EU directives


In Europe, the protection of personal data is enshrined in both the European Convention on Human Rights (where Article 8 states that "everyone has the right to respect for his private and family life...") and more specifically in the Charter of Fundamental Rights in the European Union (2000/C 364/1), where Article 8 focuses on the protection of personal data, with 8.1 stating "Everyone has the right to protection of personal data concerning him or her".

In an attempt to harmonise data laws across Europe, and to allow data flow across member states, a Data Protection Directive (95/46/EC) was published in October 1995. This sets out the expected standards for data control within Europe, and applies to data that are processed by automated means and data that are part of non-automated systems but are accesible using specific criteria.  

EU directives are enacted into each member state's legislative framework in accordance with its own laws and conventions. Therefore some differences exist between countries.

The directive

The directive sets out two 'roles' - that of the data controller (the individual or body who decides on the reasons and methods for processing) and the data subject (the individual to whom the personal data relates).

Data controllers have an important role in ensuring that data is processed fairly, and in accordance with what the data subject has agreed to.
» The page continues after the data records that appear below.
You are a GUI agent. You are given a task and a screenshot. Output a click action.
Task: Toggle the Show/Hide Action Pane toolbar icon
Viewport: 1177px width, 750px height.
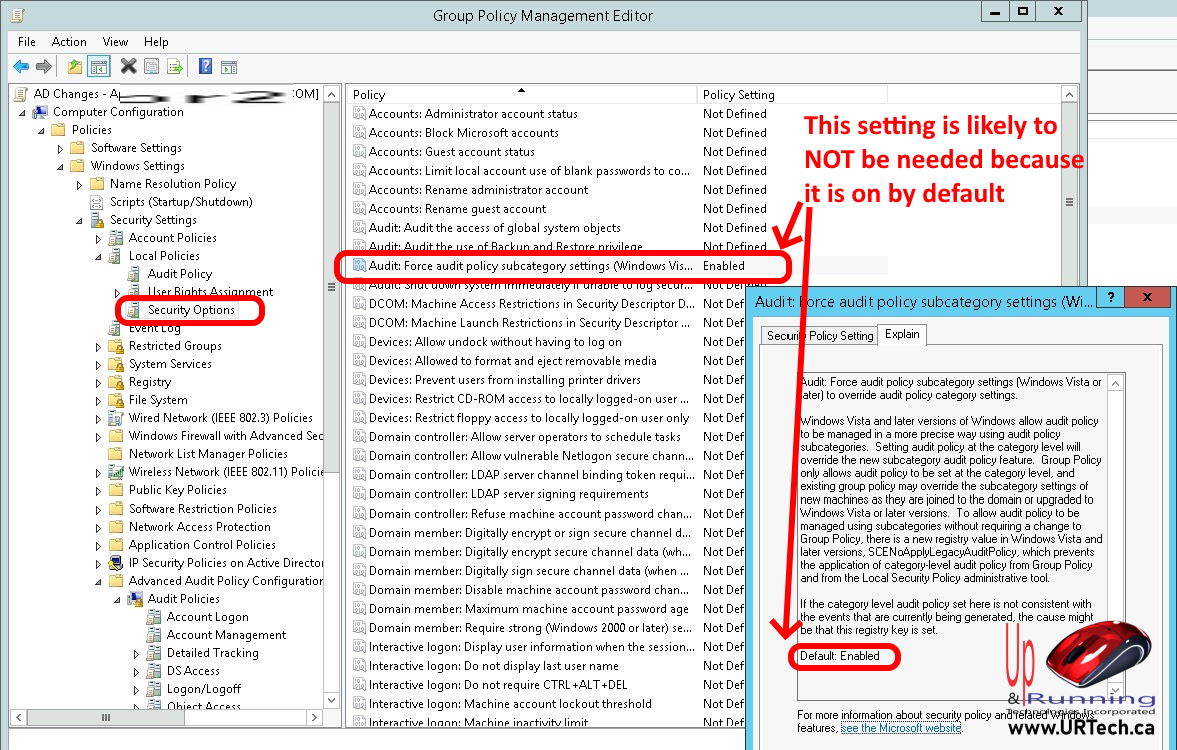pyautogui.click(x=229, y=67)
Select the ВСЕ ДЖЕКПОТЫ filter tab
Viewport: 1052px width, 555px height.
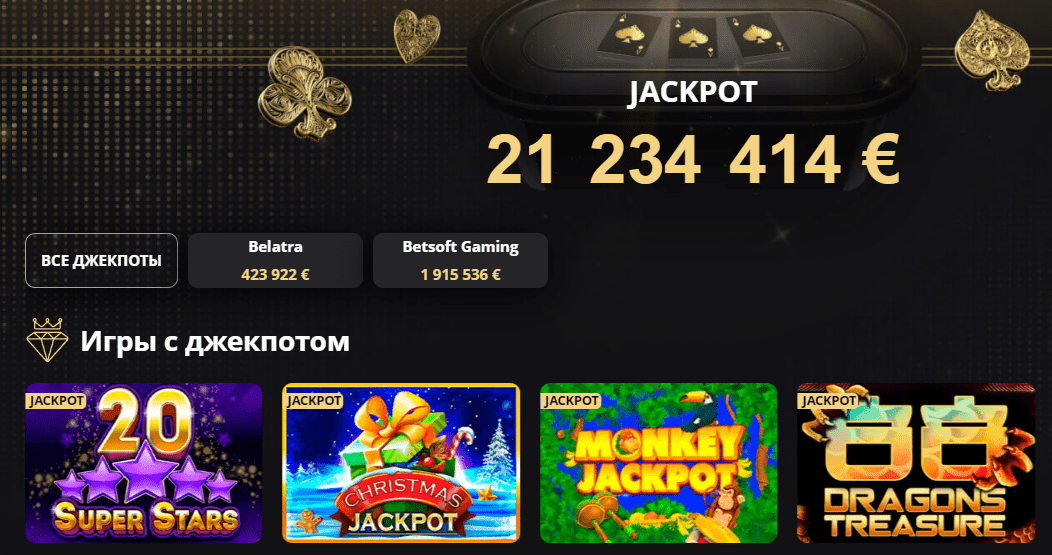(101, 260)
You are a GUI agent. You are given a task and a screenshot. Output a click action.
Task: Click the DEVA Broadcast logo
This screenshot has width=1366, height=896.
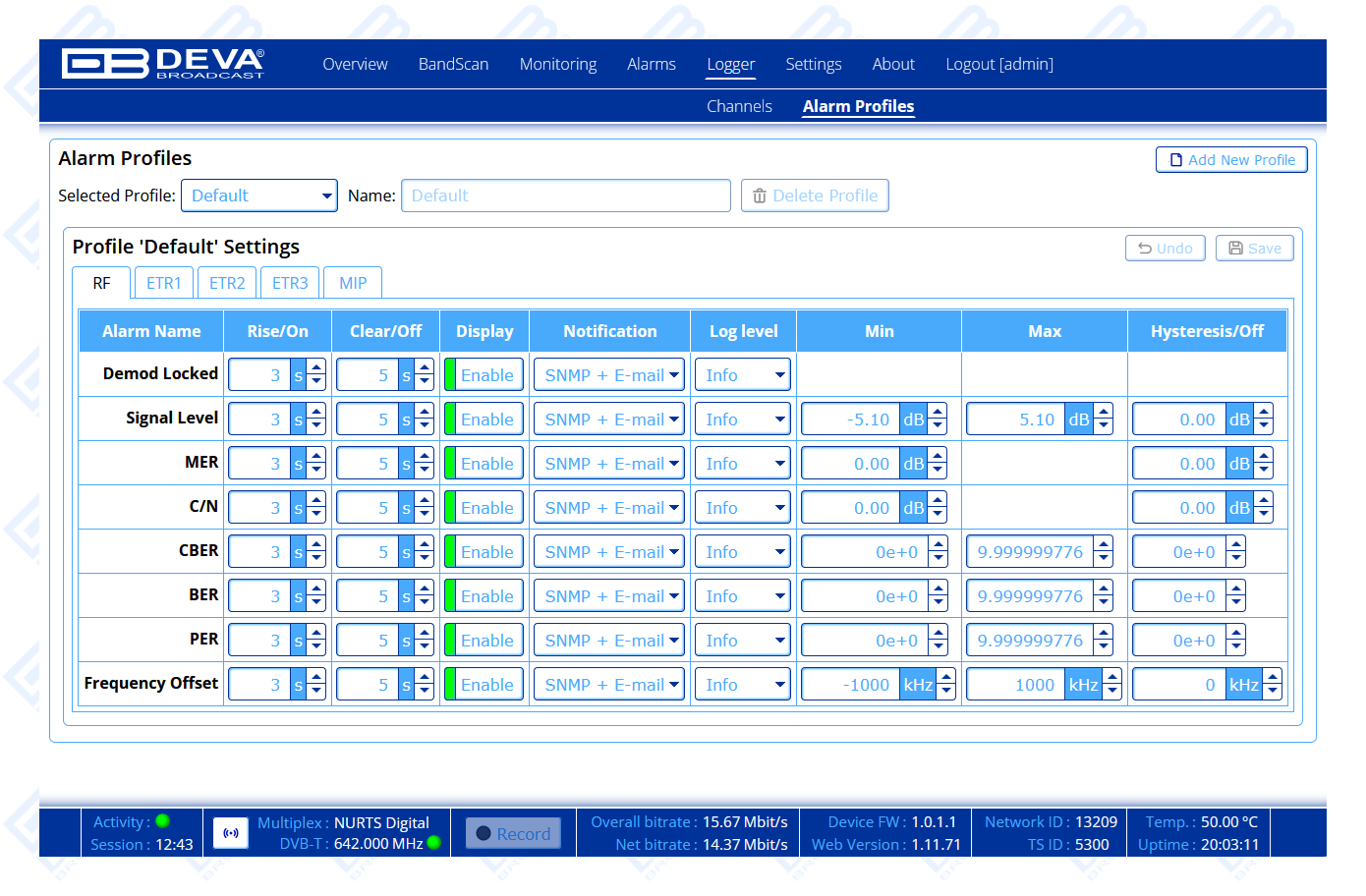click(163, 64)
Data subjects have a number of rights in relation to their own data and must provide consent to its processing.

'Processing' in this context can include (but is not limited to): collection of personal data, its recording, storage, disclosure, consultation and adaptation.

Data protection principles

The data controller must adhere to the following principles:

  • Data must be processed fairly and lawfully and must be collected for explicit and legitimate purposes and used accordingly.
  • Data must be relevant and not excessive in relation to the purpose for which they are processed.
  • Data must be accurate and, where necessary, kept up to date.
  • Data controllers are required to provide reasonable measures for data subjects to rectify, erase or block incorrect data about them.
  • Data that identify individuals must not be kept longer than necessary.
  • Member States must provide one or more supervisory authorities to monitor the application of the directive.
  • In principle, all data controllers must notify supervisory authorities when they process data.